Making it happen was surprisingly easy, though the skeleton of the campaign was built to accommodate just this schedule in particular (the aforementioned player is attending an out-of-state grad school, and will be returning for the next two summers as well). In brief, the players were recruits for a covert military arm of the government, tasked with the retrieval of a specific individual.

I made that goal the only concrete part of my planned narrative; depending on the actions of players, that goal might be reached within a handful of play sessions, or only at the very end. With that goal achieved, the organization that recruited them might have further need of them, but only in situations that required “special attention.” Essentially, a hiatus was built into framework of the game’s story — call it “the sequel structure.”

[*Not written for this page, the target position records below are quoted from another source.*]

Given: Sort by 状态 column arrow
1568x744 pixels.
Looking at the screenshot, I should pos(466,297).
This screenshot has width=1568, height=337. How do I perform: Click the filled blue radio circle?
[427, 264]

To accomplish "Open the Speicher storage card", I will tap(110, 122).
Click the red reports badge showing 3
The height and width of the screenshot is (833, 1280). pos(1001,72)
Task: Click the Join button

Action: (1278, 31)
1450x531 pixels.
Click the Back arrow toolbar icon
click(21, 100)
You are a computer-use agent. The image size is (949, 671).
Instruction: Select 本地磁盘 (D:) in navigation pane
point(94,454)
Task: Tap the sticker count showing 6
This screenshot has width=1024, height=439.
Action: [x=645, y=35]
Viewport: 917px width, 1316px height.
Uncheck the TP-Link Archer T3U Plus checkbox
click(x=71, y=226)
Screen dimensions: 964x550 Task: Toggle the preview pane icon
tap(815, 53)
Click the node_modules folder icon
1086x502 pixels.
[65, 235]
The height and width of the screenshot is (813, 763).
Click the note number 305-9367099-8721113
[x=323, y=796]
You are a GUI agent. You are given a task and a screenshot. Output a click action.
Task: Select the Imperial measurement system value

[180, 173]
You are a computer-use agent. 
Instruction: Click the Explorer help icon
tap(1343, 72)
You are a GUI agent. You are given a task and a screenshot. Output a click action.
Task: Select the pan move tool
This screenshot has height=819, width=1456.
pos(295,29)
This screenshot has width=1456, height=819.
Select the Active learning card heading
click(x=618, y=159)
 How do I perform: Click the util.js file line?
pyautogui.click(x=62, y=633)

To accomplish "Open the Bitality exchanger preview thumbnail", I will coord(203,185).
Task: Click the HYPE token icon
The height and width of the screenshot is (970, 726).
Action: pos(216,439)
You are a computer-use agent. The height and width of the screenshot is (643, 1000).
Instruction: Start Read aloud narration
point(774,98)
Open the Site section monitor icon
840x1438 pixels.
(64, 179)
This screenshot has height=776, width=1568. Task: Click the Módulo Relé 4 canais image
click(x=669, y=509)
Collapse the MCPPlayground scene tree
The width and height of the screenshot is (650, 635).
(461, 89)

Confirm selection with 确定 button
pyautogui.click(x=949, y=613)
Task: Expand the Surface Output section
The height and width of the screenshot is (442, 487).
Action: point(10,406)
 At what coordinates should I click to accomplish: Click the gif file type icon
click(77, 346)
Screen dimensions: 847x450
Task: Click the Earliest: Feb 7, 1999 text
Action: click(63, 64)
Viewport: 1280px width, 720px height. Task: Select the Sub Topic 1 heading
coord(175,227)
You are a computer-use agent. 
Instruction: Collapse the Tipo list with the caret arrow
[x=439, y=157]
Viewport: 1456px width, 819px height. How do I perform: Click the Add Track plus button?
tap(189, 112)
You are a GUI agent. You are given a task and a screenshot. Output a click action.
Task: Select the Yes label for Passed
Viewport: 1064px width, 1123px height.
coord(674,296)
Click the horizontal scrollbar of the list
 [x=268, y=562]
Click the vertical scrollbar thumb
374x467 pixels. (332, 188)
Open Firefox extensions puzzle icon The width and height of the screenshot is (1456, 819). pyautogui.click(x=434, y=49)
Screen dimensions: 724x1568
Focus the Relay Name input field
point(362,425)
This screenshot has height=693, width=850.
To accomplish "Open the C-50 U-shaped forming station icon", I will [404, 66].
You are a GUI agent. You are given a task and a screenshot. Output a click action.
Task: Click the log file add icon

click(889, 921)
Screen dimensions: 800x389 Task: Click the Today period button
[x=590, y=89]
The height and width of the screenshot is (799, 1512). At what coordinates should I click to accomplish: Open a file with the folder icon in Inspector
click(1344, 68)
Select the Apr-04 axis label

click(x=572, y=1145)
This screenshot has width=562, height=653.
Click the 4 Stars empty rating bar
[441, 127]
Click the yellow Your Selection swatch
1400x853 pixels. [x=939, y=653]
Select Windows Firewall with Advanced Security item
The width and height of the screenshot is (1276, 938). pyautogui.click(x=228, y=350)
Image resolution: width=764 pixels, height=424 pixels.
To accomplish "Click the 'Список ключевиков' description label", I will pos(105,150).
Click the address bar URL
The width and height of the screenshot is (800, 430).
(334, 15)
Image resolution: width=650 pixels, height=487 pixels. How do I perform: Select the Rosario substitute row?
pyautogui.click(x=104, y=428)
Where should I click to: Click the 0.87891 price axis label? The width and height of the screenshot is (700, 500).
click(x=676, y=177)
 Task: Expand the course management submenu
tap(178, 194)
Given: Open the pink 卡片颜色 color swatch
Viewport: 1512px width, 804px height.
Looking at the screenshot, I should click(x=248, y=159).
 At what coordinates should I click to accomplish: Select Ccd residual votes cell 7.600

To prepare for next summer’s edition of the same campaign, I planted a few plot seeds throughout this year’s sessions — elements that were tangential to the main plot, yet designed to pique the players’ curiosity. In addition, much of the last session of the summer before the player dissolved was given over to more story- and player-focused interludes. The next time we play, several years will have passed for the player characters, each of which will have been pursuing their own individual goals up until that time; addressing this specifically in the last session helps provide a launching point for the characters’ off-screen adventures.

Plotting a game this way is not unlike writing a screenplay that anticipates its own sequel several years down the line. Rather than pick up precisely where the last story left off, in the gap between films the characters of some series age and change, in minor if not major ways. And inevitably, events conspire to reunite and push them once more into the realm of action.

As examples, consider the sequels to Ocean’s Eleven, The Mummy, or the host of Star Trek films: All share a mostly-static array of characters and themes, yet aren’t devoted to the telling of a single tale. A campaign that uses the sequel structure should work similarly. Doing so will also lend itself to the real-life considerations of a summer RPG campaign — some players will be apart from others for months, and almost a year will pass between the end of one batch of sessions and the next. What might otherwise be a logistical problem is instead actively used to enhance the verisimilitude of the game being played.

Using the sequel structure is also a prime opportunity for a DM to make significant changes within the game world, without the pace of events seeing unrealistic. Players can design their characters with more complete social spheres, even families of their own. Their characters are only “on-duty” for a few weeks or months every couple of years in game-time, letting them break free of the usual adventuring life in the meantime. It’s almost as if the characters are in the RPG equivalent of the National Guard!

As gamers age, being able to meet around a table ready to play increasingly takes a backseat to other life concerns. But in thinking ahead, a clever DM can anticipate for these interruptions and plan for them, or as in cases like this, even harness and build on them. Part of the draw of RPGs is their endless flexibility, and rarely to DMs design a session that feels like duplicate of the one before it. Just as the story of a game adapts in response to the actions a player’s character takes, the style and format of a campaign is free to adapt in response to the changes in players’ real lives.

This obviously works both ways — one day, the game that was sequel-structured could become a more regular affair. Let it be as major a change in the lives of your characters as it is in the lives of your players!